Verwirrt, unkonzentriert, vergesslich

30 von ihnen zeigten außerdem kognitive Probleme wie mentale Verwirrung, eingeschränktes Urteilsvermögen, schlechtes Kurzzeitgedächtnis und Konzentrationsschwierigkeiten. Im englischsprachigen Raum wird dieses Phänomen als „brain fogginess“ (Gehirnnebel) bezeichnet.

Die mentalen Probleme traten vor allem nach Mahlzeiten auf und hielten dann zwischen 30 Minuten und mehreren Stunden an. Bei einigen Teilnehmern waren sie so ausgeprägt, dass die Betroffenen ihren Beruf nicht mehr ausüben konnten. Alle 30 Teilnehmer mit „Gehirnnebel“ nahmen Probiotika ein. Von den acht Studienteilnehmern ohne kognitive Probleme nahm nur einer Probiotika ein.

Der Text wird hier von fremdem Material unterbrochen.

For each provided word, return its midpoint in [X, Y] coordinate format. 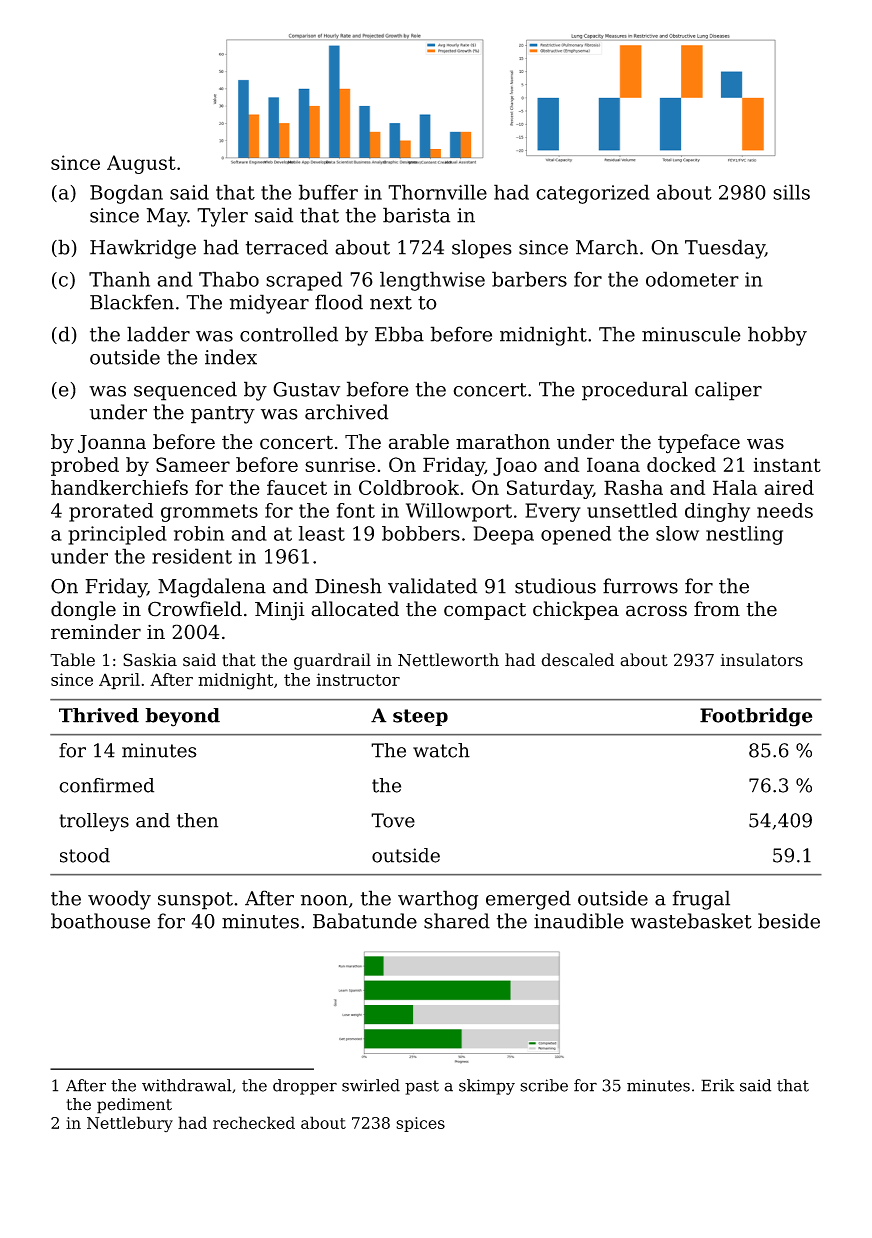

Massive Bakterienbesiedlung im Darm

Mit Hilfe von Bakterienkulturen konnten die Forscher prüfen, ob sich im Dünndarm der Probanden massiv Darmkeime angesiedelt hatten. Bei den Teilnehmern mit „Gehirnnebel“ war das bei jedem zweiten der Fall. Bei den Probanden ohne kognitive Probleme traf das nur auf jeden vierten zu.

Insbesondere fanden die Forscher im Dünndarm größere Mengen von Milchsäurebakterien, die den Einfachzucker Glukose zu D-Laktatazidose verstoffwechseln. D-Laktatazidose wirkt zeitweilig toxisch auf Gehirnzellen. Bei einigen Teilnehmern mit “Gehirnnebel“-Symptomen war die Menge an D-Laktatazidose dreimal so hoch wie gewöhnlich.

Zudem litten in der Gruppe der „Gehirnnebel“-Betroffenen 76 Prozent unter einer Übersäuerung von Gewebe und Blut durch Laktat (Laktatazidose). Unter den kognitiv unbeeinträchtigten Teilnehmern waren es nur 30 Prozent.

Antibiotika fürs Gehirn

Im Anschluss an diese Untersuchungen setzten die Teilnehmer mit „brain fogginess“ die Probiotika ab. Außerdem erhielten sie Antibiotika, welche die Darmbakterien reduzierten. In vielen Fällen ließen daraufhin die Magen-Darm-Beschwerden wie Bauchschmerzen und Krämpfe nach. Außerdem verschwanden bei 85 Prozent der Teilnehmer die kognitiven Probleme vollständig. Bei den übrigen besserten sie sich teilweise deutlich. „Jetzt, wo wir das Problem kennen, können wir es auch behandeln“, sagt Rao.

Bei den acht Teilnehmern ohne kognitive Beeinträchtigungen wiesen immerhin vier massive Bakterienansammlungen im Darm auf. Auch sie erhielten Antibiotika. Dadurch besserten sich ebenfalls die Magen-Darm-Symptome wie Bauchschmerzen, Krämpfe und Blähungen.

„Probiotika sind eine große Hilfe, wenn es darum geht die Darmflora beispielsweise nach einer Antibiotikatherapie wieder aufzubauen“, sagt Studienleiter Rao. Als Nahrungsergänzungsmittel für gesunde Menschen sind sie hingegen mit Vorsicht zu genießen.